A pytest-like testing framework for AI agents and prompts
Project description
AgentTest 🧪
A pytest-like testing framework for AI agents and prompts
AgentTest is a comprehensive testing framework designed specifically for AI agents, providing evaluation, logging, and regression tracking capabilities with a pytest-like interface.
🚀 Key Features
- 🤖 Intelligent Auto Test Generation: Automatically analyze your code and generate comprehensive test cases with proper imports and function calls
- 🧪 Pytest-like Interface: Familiar CLI and decorator-based testing
- 🧠 Smart Code Analysis: Understands project structure, classes, functions, and generates realistic test data
- 📊 Multiple Evaluation Engines: String similarity, LLM-as-judge, regex, and more
- 🔄 Git-Aware Logging: Track test results with commit information for regression analysis
- 🔗 Framework Agnostic: Works with LangChain, LlamaIndex, OpenAI, Anthropic, and custom agents
- 📈 Regression Tracking: Compare test results across commits and branches
- ⚡ CI/CD Integration: Built for continuous integration workflows
📦 Installation
# Basic installation
pip install agenttest
🏁 Quick Start
1. Initialize a New Project
# Initialize in current directory
agenttest init
# Or use a framework template
agenttest init --template langchain
agenttest init --template llamaindex
2. Write Your First Test
Create tests/test_my_agent.py:
from agenttest import agent_test
def simple_agent(input_text: str) -> str:
"""A simple agent that echoes the input with a prefix."""
return f"Agent response: {input_text}"
@agent_test(criteria=["similarity", "llm_judge"])
def test_simple_agent():
"""Test the simple agent with basic input."""
input_text = "Hello, world!"
expected = "Agent response: Hello, world!"

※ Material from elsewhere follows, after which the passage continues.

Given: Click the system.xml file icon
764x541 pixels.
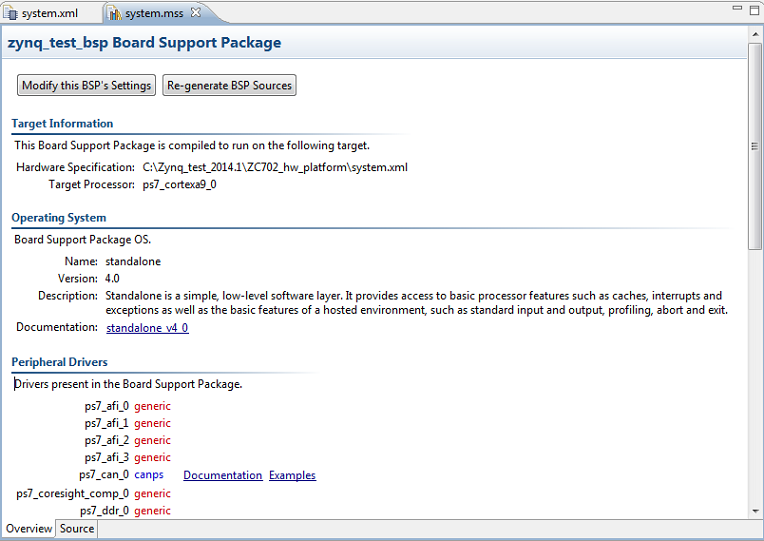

actual = simple_agent(input_text)
return {
"input": input_text,
"expected": expected,
"actual": actual
}
@agent_test(criteria=["llm_judge"], tags=["edge_case"])
def test_empty_input():
"""Test agent with empty input."""
actual = simple_agent("")
return {
"input": "",
"actual": actual,
"evaluation_criteria": {
"robustness": "Agent should handle empty input gracefully"
}
}
3. Run Tests
# Run all tests
agenttest run
# Run with verbose output
agenttest run --verbose
# Run specific tests by tag
agenttest run --tag edge_case
# Run in CI mode (exit with error on failures)
agenttest run --ci
4. Generate Tests Automatically ✨
AgentTest can automatically analyze your code and generate comprehensive test cases:
# Auto-generate tests for a specific file
agenttest generate examples/agents_sample.py --count 5
# Generate tests with specific format
agenttest generate examples/agents_sample.py --format python --count 3
# Generate tests for multiple files
agenttest generate examples/*.py --count 2
# Save generated tests to a file
agenttest generate agents/my_agent.py --output tests/generated_tests.py
What makes it intelligent?
- 🔍 Analyzes project structure to generate correct imports
- 🎯 Understands functions and classes to create proper test calls
- 📝 Generates realistic test data based on parameter names and types
- 🧪 Creates multiple test scenarios (basic, edge cases, error handling)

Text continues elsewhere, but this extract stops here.